A proposal for the two main party leaders to participate in two televised debates was put forward by former Labour MP turned broadcaster Brian Walden. These would have been produced by LWT and were planned to be shown on ITV on 22 & 29 April 1979. While James Callaghan immediately accepted Walden's proposal, Margaret Thatcher decided to "wait a few days before replying" to the invitation. According to The Glasgow Herald, Some of Mrs Thatcher's advisers were concerned that she had more to lose from such debates, fearing that it would lead to a "presidential-style 'Her or me' campaign" which would see policy issues become of less importance. However it was also reported that the danger of declining was that Mrs Thatcher would be charged by Labour as being "scared" to face the Prime Minister. At the insistence of the Liberals, their leader David Steel was also invited by LWT to take part, and accepted the offer. However, Mrs Thatcher declined the offer to take part, saying that the election was for a government, not a president, which meant that the debates did not go ahead.

Labour 
The Labour campaign reiterated their support for the National Health Service and full employment and focused on the damage they believed the Conservatives would do to the country. In an early campaign broadcast, Callaghan asked: "The question you will have to consider is whether we risk tearing everything up by the roots." Towards the end of Labour's campaign, Callaghan claimed a Conservative government "would sit back and just allow firms to go bankrupt and jobs to be lost in the middle of a world recession" and that the Conservatives were "too big a gamble to take".
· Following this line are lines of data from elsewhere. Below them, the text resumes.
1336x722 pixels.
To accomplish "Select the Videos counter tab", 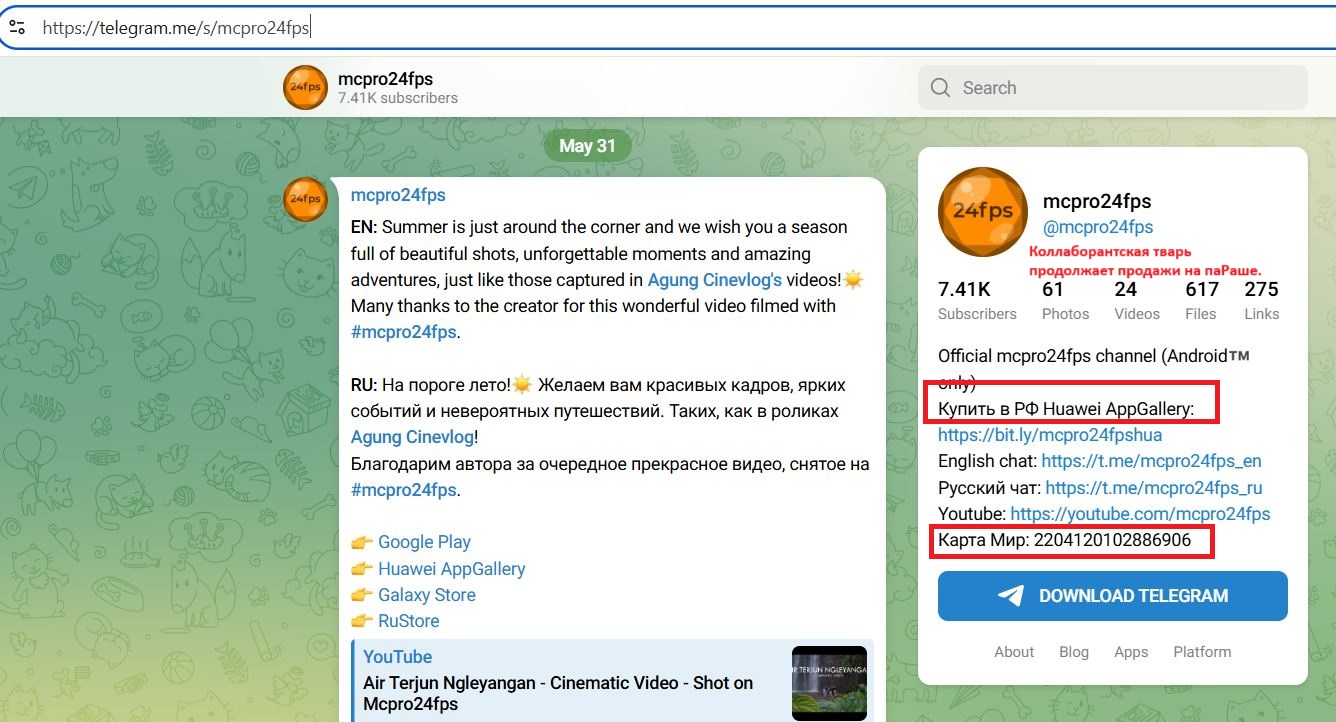I will click(x=1137, y=300).
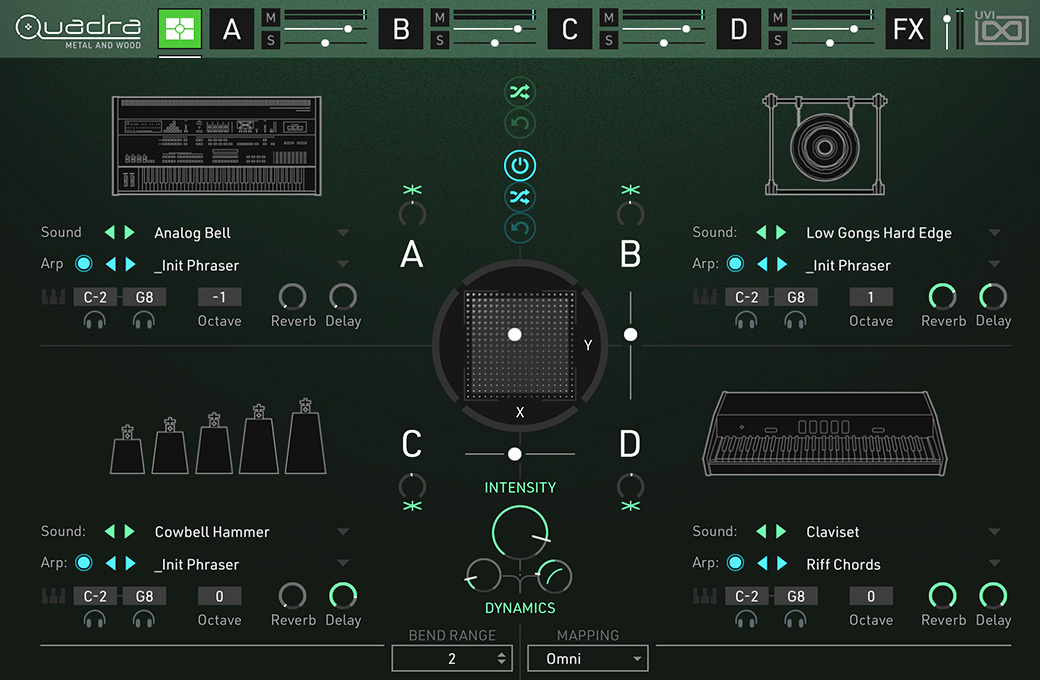Click the Bend Range value stepper

[501, 658]
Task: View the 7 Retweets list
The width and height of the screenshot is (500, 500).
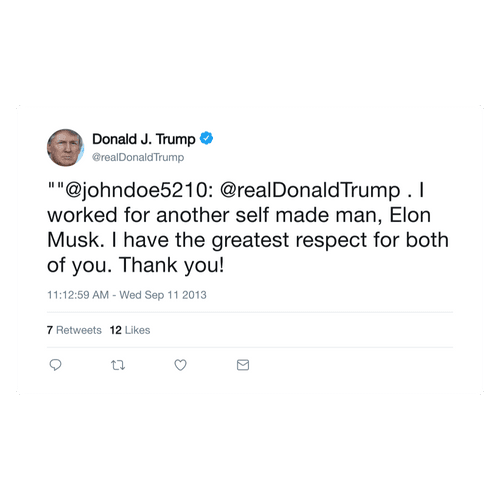Action: (x=74, y=330)
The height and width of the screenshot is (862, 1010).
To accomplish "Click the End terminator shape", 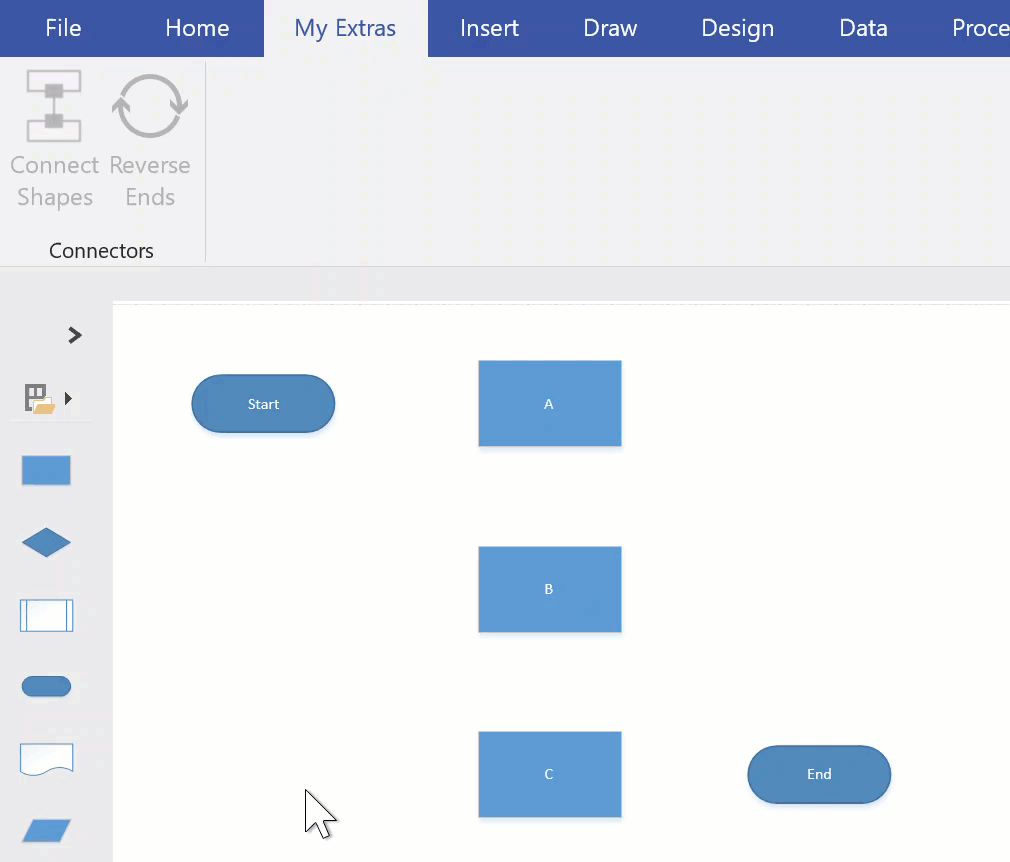I will 819,774.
The Labour Party manifesto, The Labour way is the better way, was issued on 6 April. Callaghan presented four priorities:
"We must keep a curb on inflation and prices";
"we will carry forward the task of putting into practice the new framework to improve industrial relations that we have hammered out with the TUC";
"we  a high priority to working for a return to full employment";
"we are deeply concerned to enlarge people's freedom"; and "we will use Britain's influence to strengthen world peace and defeat world poverty".

Conservatives 
The Conservatives campaigned on economic issues, pledging to control inflation and to reduce the increasing power of the trade unions who supported mass strikes. They also employed the advertising agency Saatchi & Saatchi who had created the "Labour Isn't Working" poster.

The Conservative campaign was focused on gaining support from traditional Labour voters who had never voted Conservative before, first-time voters, and people who had voted Liberal in 1974. Thatcher's advisers, Gordon Reece and Timothy Bell, co-ordinated their presentation with the editor of The Sun, Larry Lamb. The Sun printed a series of articles by disillusioned former Labour ministers (Reg Prentice, Richard Marsh, Lord George-Brown, Alfred Robens and Lord Chalfont) detailing why they had switched their support to Thatcher. She explicitly asked Labour voters for their support when she launched her campaign in Cardiff, claiming that Labour was now extreme. Choosing to start her campaign in the strongly Labour-supporting city was part of Thatcher's strategy of appealing to skilled manual workers (NRS social group C2), whom both parties had previously seen as certain Labour voters; she thought that many of these would support her promises to reduce unions' power and enact the Right to Buy their homes. On 29 April the Conservatives held a massive rally in London for Conservative trade unionists. The Glasgow Herald called it an "astonishing rally" which it likened to "the razza-matazz of an American presidential-stye jamboree" and stated "Nothing quite like it has been seen before in a General Election in Britain." Several celebrities including Lulu, Molly Weir and Nigel Davenport appeared to support Thatcher and the Conservatives, while others like Eric Sykes and Les Dawson sent messages of support. It was also announced former Labour MP Eddie Griffiths was backing the Conservatives against his former party.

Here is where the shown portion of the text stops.